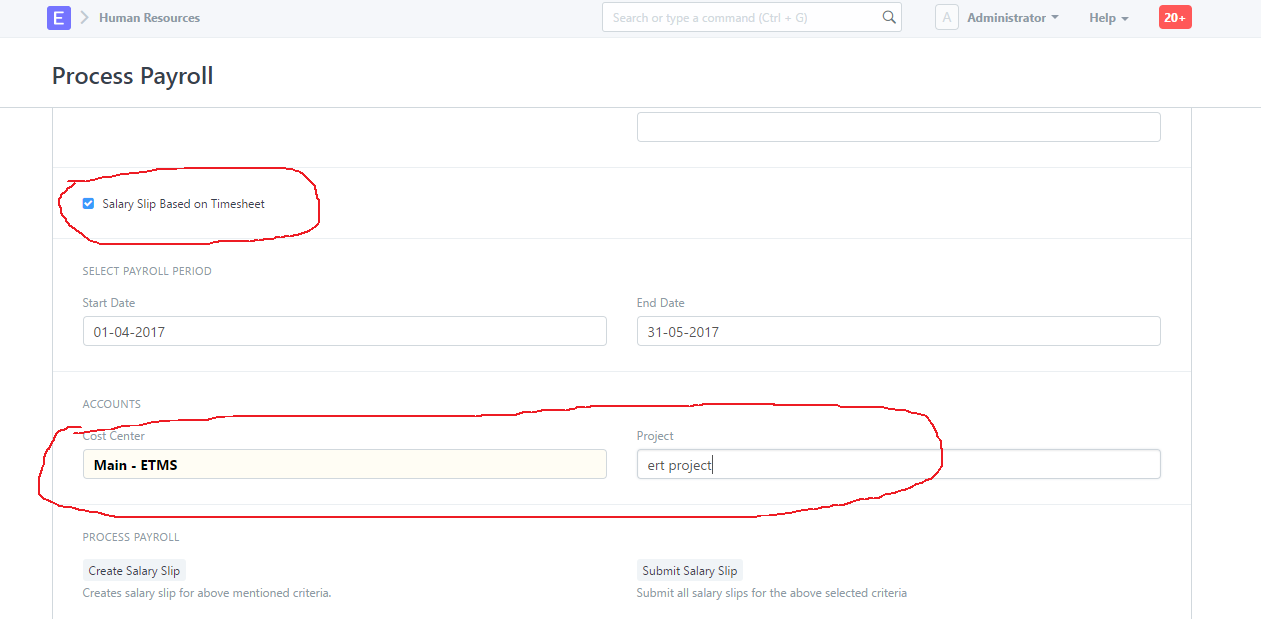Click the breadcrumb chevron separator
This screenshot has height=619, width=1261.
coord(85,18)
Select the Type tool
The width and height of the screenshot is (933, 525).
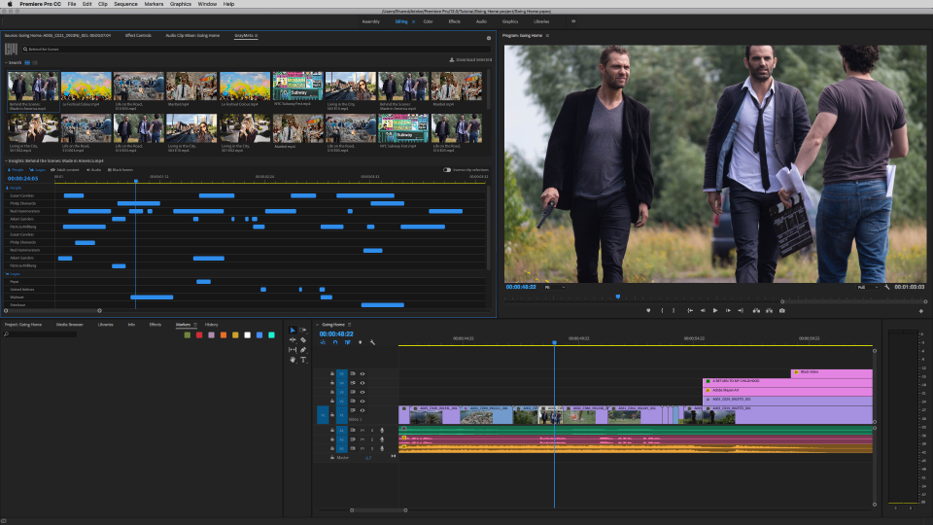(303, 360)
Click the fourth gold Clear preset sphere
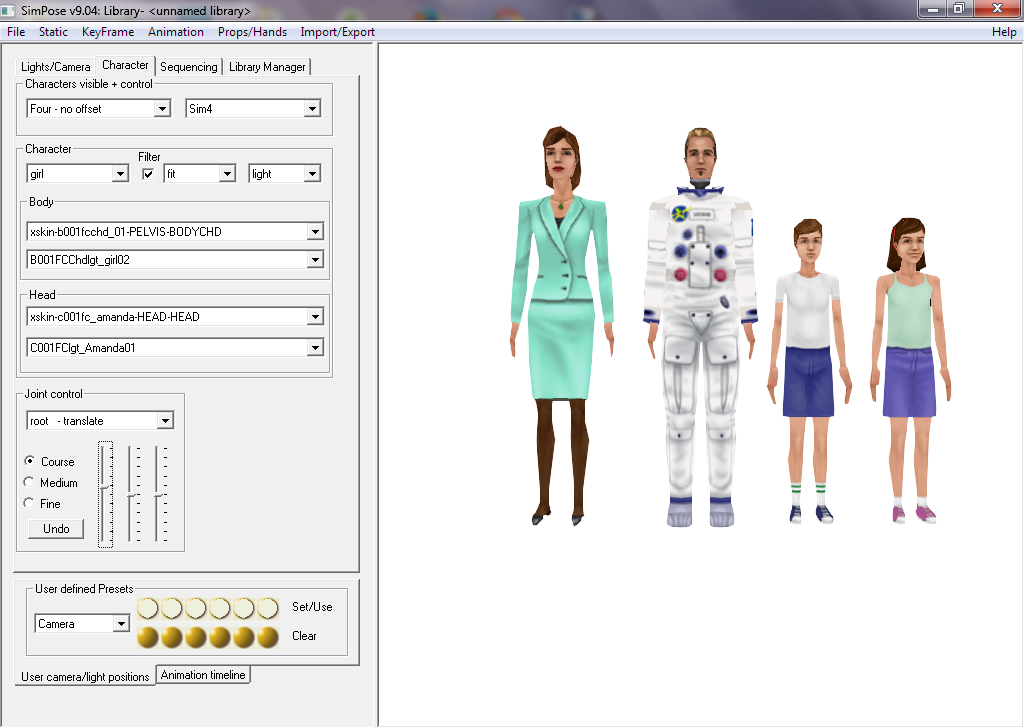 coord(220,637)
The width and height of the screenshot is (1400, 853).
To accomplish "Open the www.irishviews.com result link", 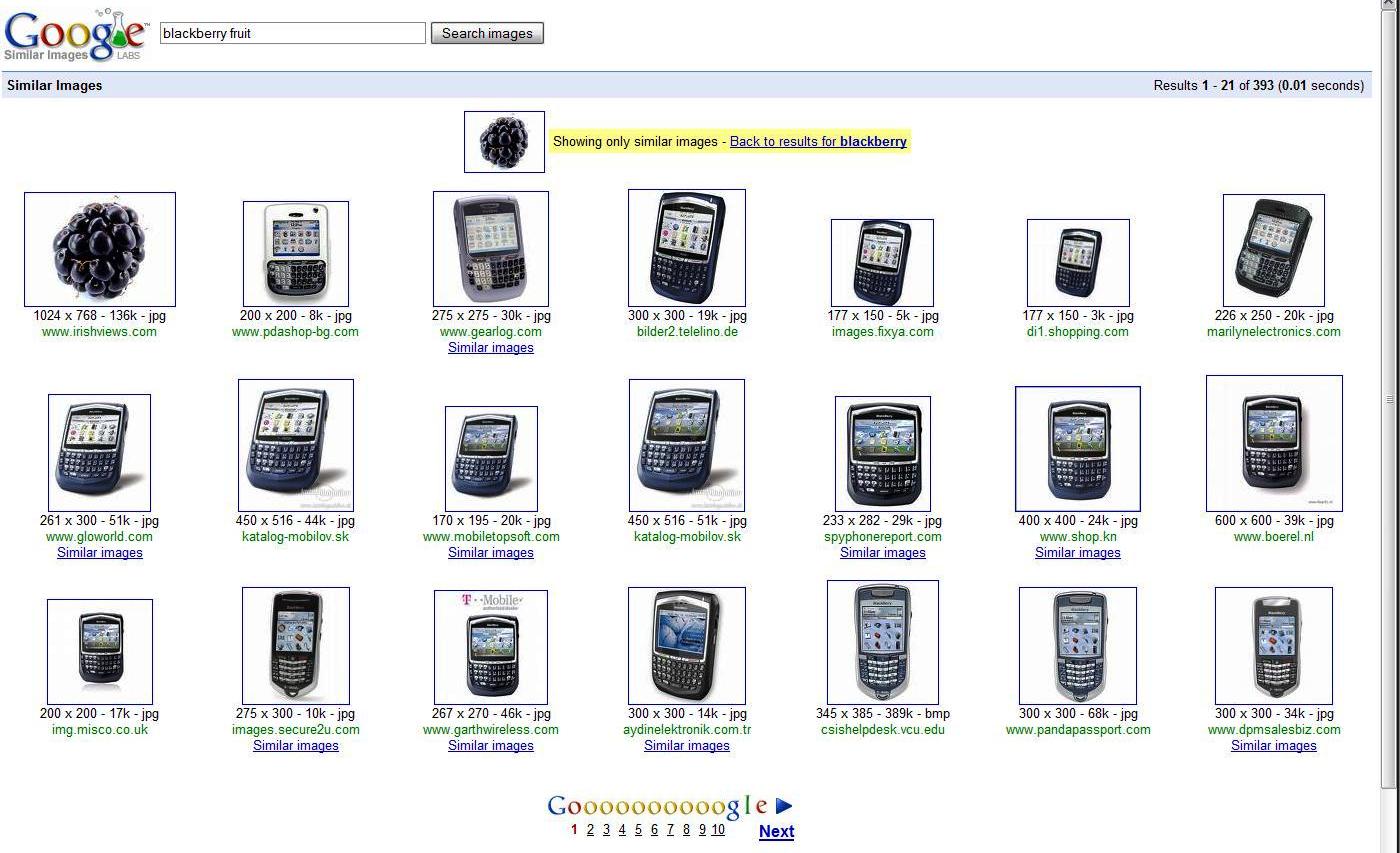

────────────────────────────────────────

## [What to work on]
Line by line, reproduce exactly the lines from the one containing "The width and height of the screenshot is (933, 525)." through the final line of the material, both included, leaving every picture out.

## [Written response]
The width and height of the screenshot is (933, 525).
(303, 360)
Click the fourth gold Clear preset sphere
 coord(220,637)
The width and height of the screenshot is (1400, 853).
To accomplish "Open the www.irishviews.com result link", 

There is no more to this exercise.